Russian adjectives come in two forms: full and short. Compare красный / красен, страшный / страшен, подлый / подл.
The full form is actually the short form with addition of the old Slavic 3-rd person pronouns *jь, *ja which most probably served as a definite article, like -ът, -та in modern Bulgarian.
So actually, we speak about two pairs of pronominal adjectives here: как / какой and каков / каковой.
The two pairs were pretty synonymous in CS but in modern Russian, the first word (как) has lost its adjectival meaning, and the fourth (каковой) has lost interrogative aspect. So the modern language only pairs the words какой / каков as interrogative pronominal adjectives.

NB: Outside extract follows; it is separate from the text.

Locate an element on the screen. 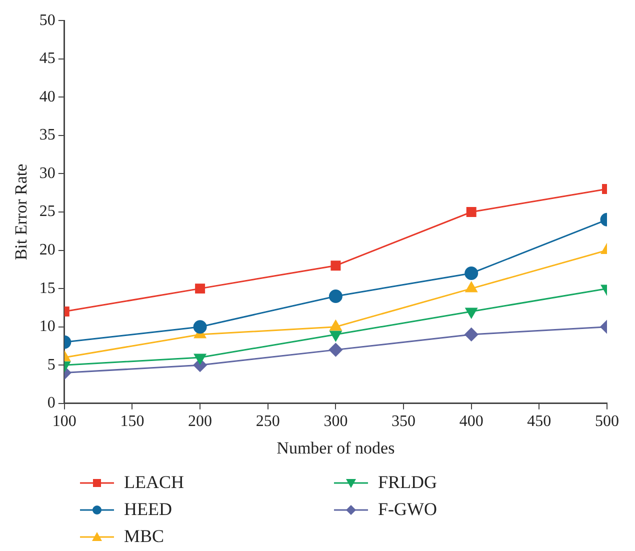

What we need to know from all this is that it's the full and the short form of the same interrogative pronominal adjective.

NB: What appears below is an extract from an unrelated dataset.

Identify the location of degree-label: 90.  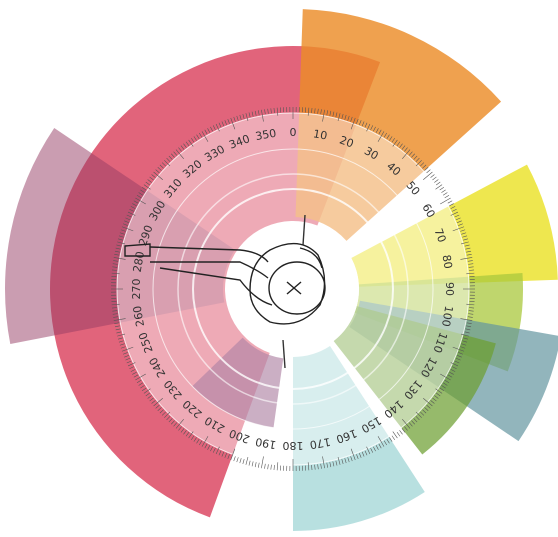
(450, 289).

Now, to the usage differences. Russian does not use the short form as heavily as other Slavic languages do, and in neutral speech its usage is limited to stressing rhematic role of the subject.
Compare: это белый дом (this is a white house) // этот дом бел (as for this house, it is white).
The first sentence (это белый дом) does not necessarily imply that we know the topic of the sentence beforehand, and can be a first sentence in a conversation. Белый may define the topic here as well.
The second sentence (этот дом бел) implies that the house is already the topic, and бел here is strongly rhematic.
The short form may imply firmness of the statement (дом не чёрен, он бел // the house is not black, it is white), suprise (почему тарелка пуста) and the similar aspects (when the rhematic role of the adjective is important).
One more example is F. Scott Fitzgerald's novel "Tender Is the Night", whose title is translated into Russian as Ночь нежна (not Нежная ночь). As you can see from the English original, "tender" is clearly the comment in this sentence and the short form is the right form to convey this meaning.
Note that in neutral language, the short form is rarely used in sentences with an explicit verb: горит белый дом but not **горит бел дом. The latter form may still be used in poetic language but it would be considered a slavonicism. What constitutes the rheme here is that the house is burning, not it's being white.
So answering you question: какой and каков are interrogative pronominal adjectives in full and short forms, appropriately, which require an adjectival answer in respective form.
For the following sentence:
Какова вероятность, что …
a grammatically acceptable answer would be:
Вероятность мала.
or
Вероятность велика.
which implies that we know the topic of the question (probability) and the answer we need to give would just add the comment (how high is the probability).
This is exactly when the short form is used.